SAN JOSE, Calif., June 18, 2025 /PRNewswire/ -- Neuspera® Medical, Inc., the leading developer of integrated technologies powering the future of neuromodulation, today announced that the U.S. Food and Drug Administration (FDA) has approved its integrated sacral neuromodulation (iSNM) system for the treatment of urinary urge incontinence (UUI).
Neuspera's iSNM system offers patients with UUI an alternative to traditional SNM. UUI is a major component of overactive bladder, a condition that affects approximately 1 in 5 women in the U.S. UUI has a major impact on quality of life, driving the demand for more effective and patient-friendly treatment options.
Six-month pivotal trial data showed the Neuspera iSNM device delivers efficacy comparable to established SNM therapies, while eliminating the discomfort, surgical risks, and cosmetic concerns of implanted batteries.1,2 The Phase II pivotal clinical study of 128 patients implanted with Neuspera's iSNM therapy found:
- 84.2% of patients had a 50% or greater reduction in urgent leaks3 – on par with reported rates in recent SNM studies1,2
- 84% of patients who responded to treatment were classified as "super responders," meaning they experienced more than a 75% reduction in UUI symptoms
- 42% of patients who responded were completely "dry," with 100% reduction in UUI symptoms
- 3.5x clinically significant improvement in quality of life with a reduction in voids and urgent episodes
"FDA approval of Neuspera's iSNM system represents a major advancement for millions of patients with UUI," said Dr. Howard Goldman, vice-chairman of Urology at the Cleveland Clinic. "For too long, patients have had to weigh the benefits of SNM therapy against real concerns about complications related to implanted batteries and the need for surgeries to replace it. Neuspera's integrated system provides symptom relief without these additional burdens."

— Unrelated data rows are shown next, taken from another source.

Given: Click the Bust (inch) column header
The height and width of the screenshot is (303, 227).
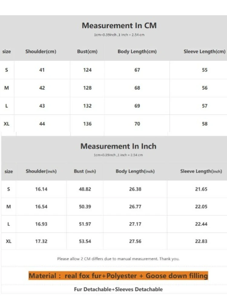Looking at the screenshot, I should pos(85,171).
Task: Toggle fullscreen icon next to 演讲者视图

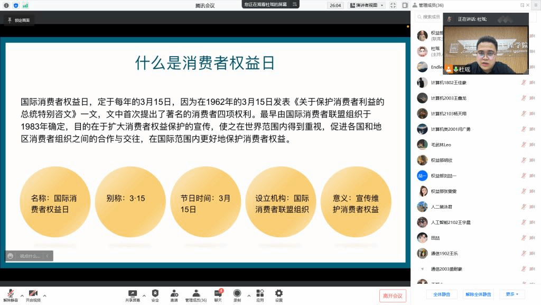Action: 393,5
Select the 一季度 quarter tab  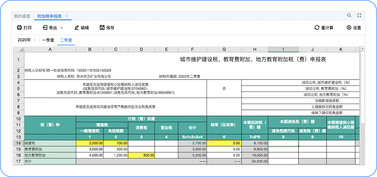click(x=48, y=40)
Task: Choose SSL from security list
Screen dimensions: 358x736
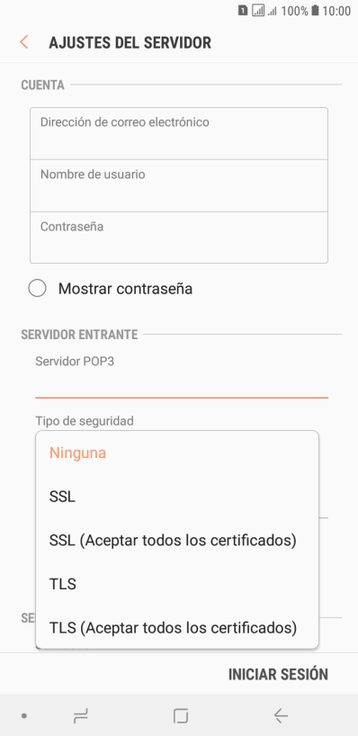Action: [x=177, y=497]
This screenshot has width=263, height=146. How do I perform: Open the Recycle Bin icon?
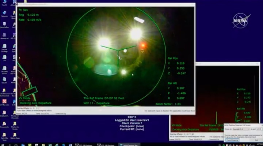[4, 25]
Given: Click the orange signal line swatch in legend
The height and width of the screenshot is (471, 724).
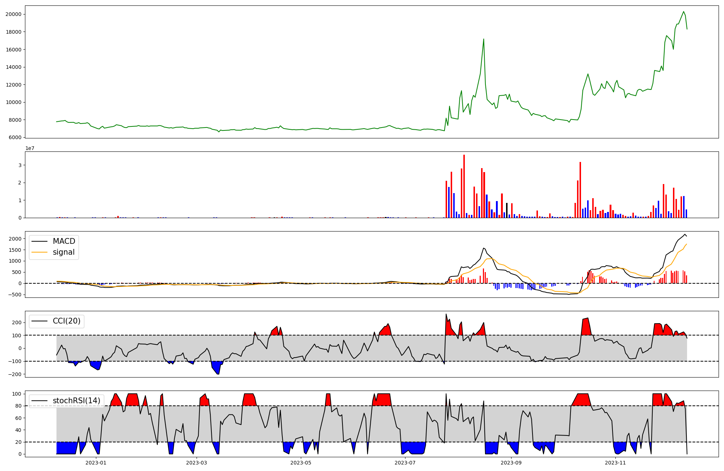Looking at the screenshot, I should [x=39, y=252].
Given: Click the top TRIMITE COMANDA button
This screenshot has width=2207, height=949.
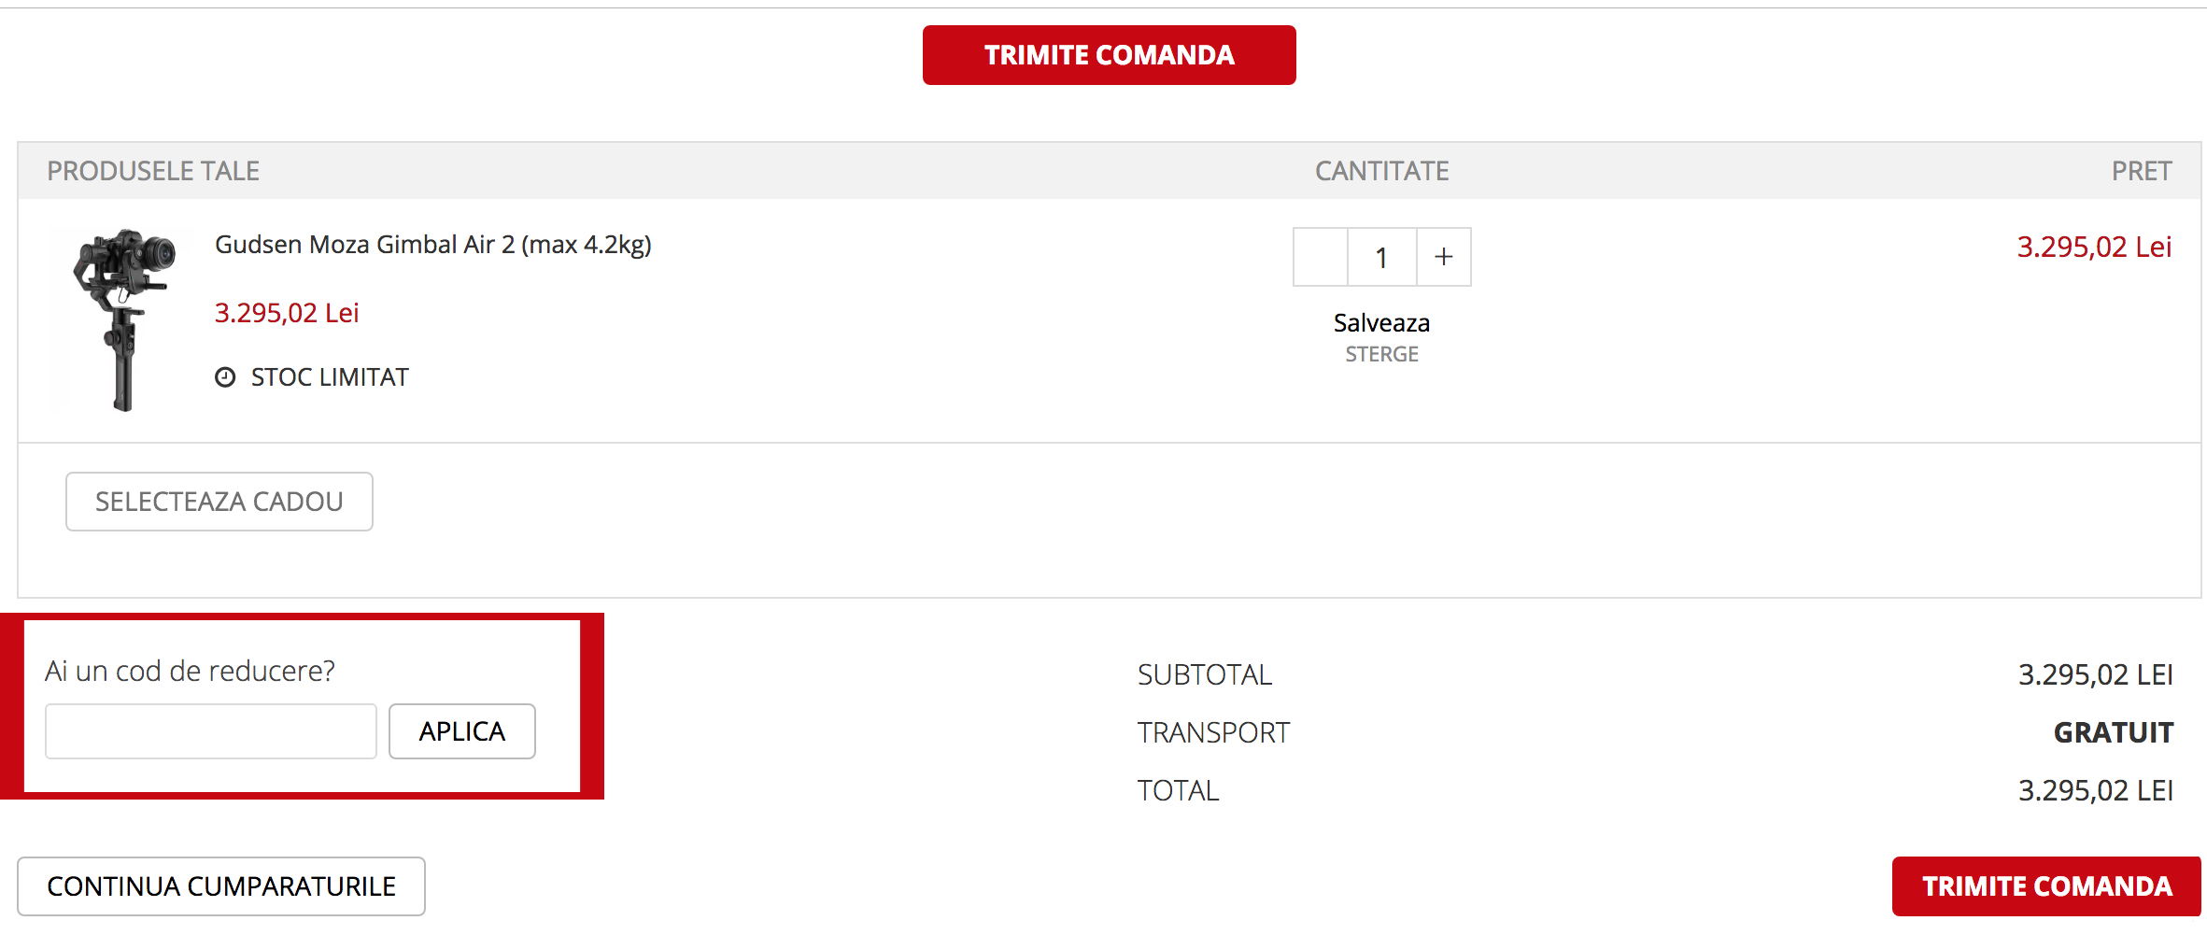Looking at the screenshot, I should 1109,55.
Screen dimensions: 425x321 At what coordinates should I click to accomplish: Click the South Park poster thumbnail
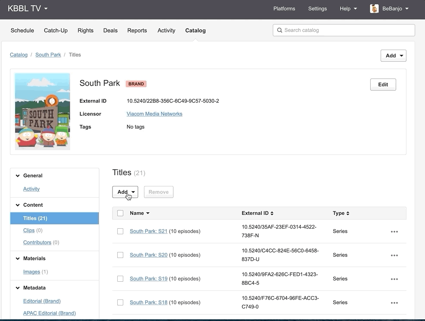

How Neuspera's Integrated iSNM Therapy Works
Neuspera's integrated Sacral Neuromodulation (iSNM) system offers all the capabilities of traditional SNM in a highly advanced form factor. A smart, miniaturized neurostimulator is implanted near the sacral nerve, and therapy is activated using an external disc worn against the lower back for approximately two hours daily. When not in use, the therapy disc charges wirelessly, like a smartphone. This intelligent system supports complex neuromodulation therapy delivery while eliminating complications related to implanted batteries, addressing common patient concerns without compromising performance.

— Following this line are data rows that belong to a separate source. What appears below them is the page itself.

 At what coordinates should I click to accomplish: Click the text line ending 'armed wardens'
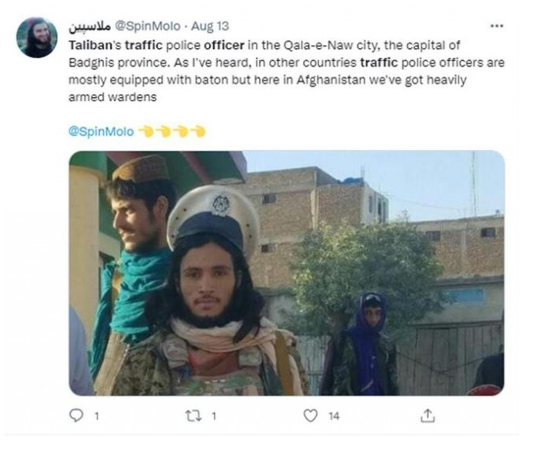pyautogui.click(x=113, y=97)
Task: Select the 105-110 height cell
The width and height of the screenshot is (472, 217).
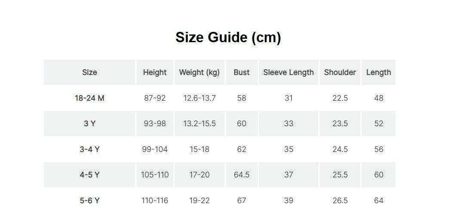Action: [155, 175]
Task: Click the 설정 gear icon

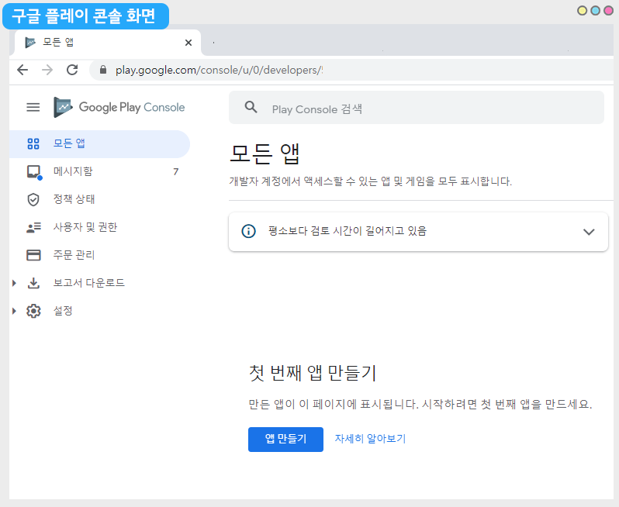Action: click(33, 311)
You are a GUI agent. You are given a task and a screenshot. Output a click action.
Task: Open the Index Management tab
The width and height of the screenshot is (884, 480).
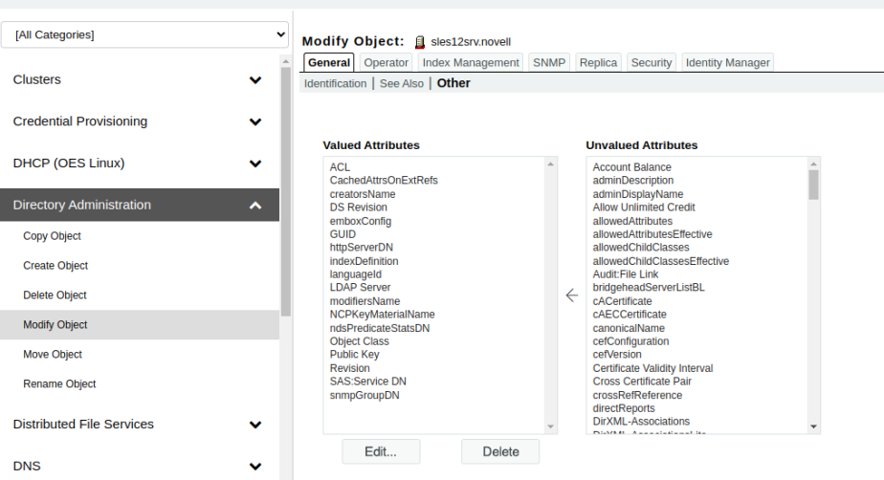coord(471,62)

"Neuspera is setting a new standard in UUI therapy with the first integrated SNM system," said Dave Van Meter, CEO of Neuspera. "Our mission is to remove barriers to care with a smart, patient-centered solution that truly improves quality of life for the millions impacted by UUI. This FDA approval is a proud and meaningful moment for the entire Neuspera team and our clinical partners, whose passion and dedication made it possible."
About Neuspera Medical
Neuspera® Medical, Inc. is a leader in advanced, directionally adaptive energy systems that power tiny medical implants deep within the body. The company is introducing a new class of neurostimulation technology, starting with the first integrated sacral neuromodulation (iSNM) system for urinary urge incontinence (UUI), approved by the FDA in June 2025. Learn more at neuspera.com and LinkedIn.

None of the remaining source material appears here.